When it came to getting a CC permit in D.C. the police asked you one question. Now, a judge has ruled that one question unconstitutional. See why…
A Washington, DC judge has struck down a key part of the capital’s ban on concealed firearms, questioning the provision’s constitutionality. Police can no longer ask for “a good reason” when a person requests a concealed-carry permit.
Until now, DC police would only approve permits for people who had a “good reason to fear injury” or those whose jobs involve high risk, like routinely transporting large amounts of cash.
In his 46-page ruling, Judge Richard J. Leon wrote that “law-abiding responsible citizens to carry arms in public for the purpose of self-defense does indeed lie at the core of the Second Amendment.”
Therefore, the concealed-carry permitting system that DC imposed in 2014 likely violated the Constitution, Leon said, calling the measure “understandable, but overly zealous.”
The ruling came in response to a lawsuit filed by Matthew Grace last year to challenge the DC law, one of the strictest in the US.

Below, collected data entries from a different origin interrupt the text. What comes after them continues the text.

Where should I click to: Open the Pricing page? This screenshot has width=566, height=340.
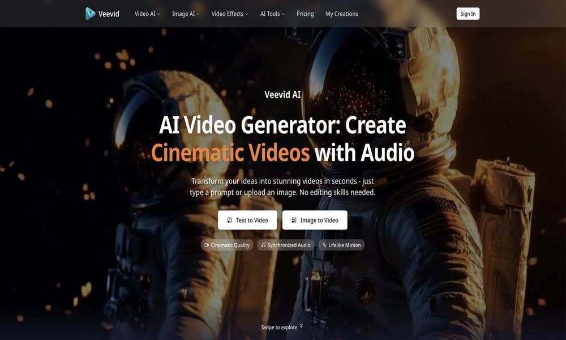tap(305, 14)
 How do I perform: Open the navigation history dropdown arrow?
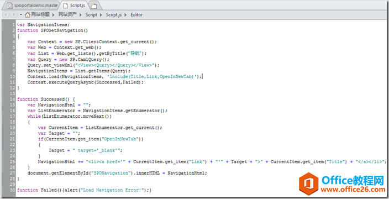21,14
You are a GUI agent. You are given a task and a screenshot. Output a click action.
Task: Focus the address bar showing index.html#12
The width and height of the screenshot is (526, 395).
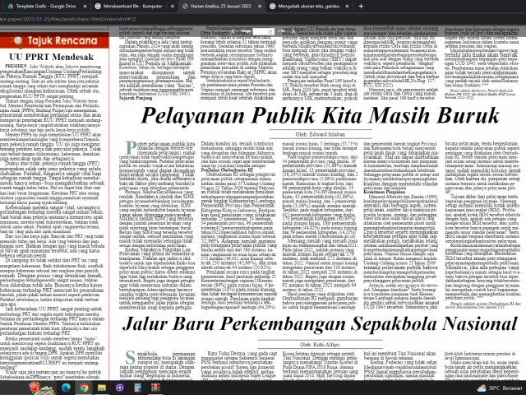click(x=74, y=21)
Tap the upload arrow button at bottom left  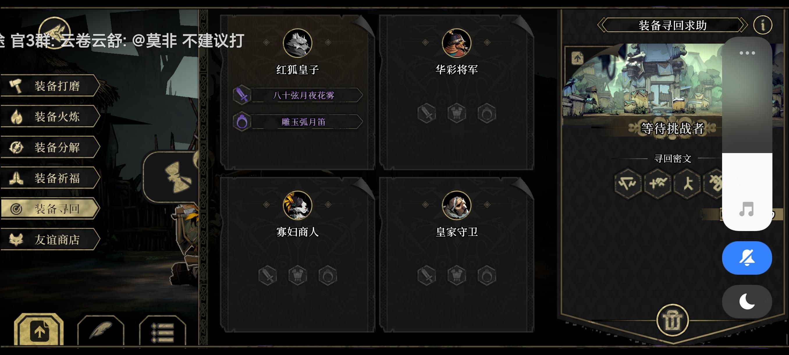pyautogui.click(x=39, y=330)
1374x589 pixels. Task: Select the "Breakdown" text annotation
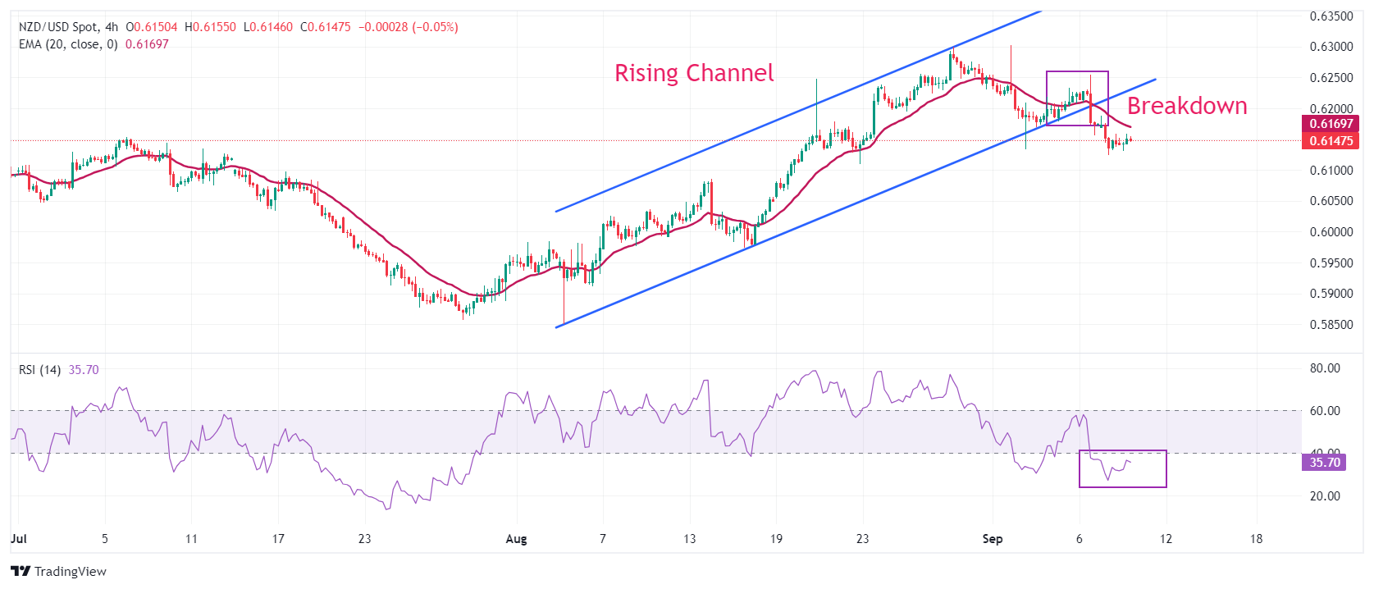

Grace, who owned four legally registered handguns, and Pink Pistols, a shooting group he belongs to, argued that he had no other “good reason” for carrying a weapon other than concerns about street crime. Hence, the lawsuit argued that the capital’s legislation violated the Second Amendment, which prohibits infringement of the right of an individual to bear arms.
“The need for self-defense is, of course, greater outside the home than it is within it,” the judge agreed.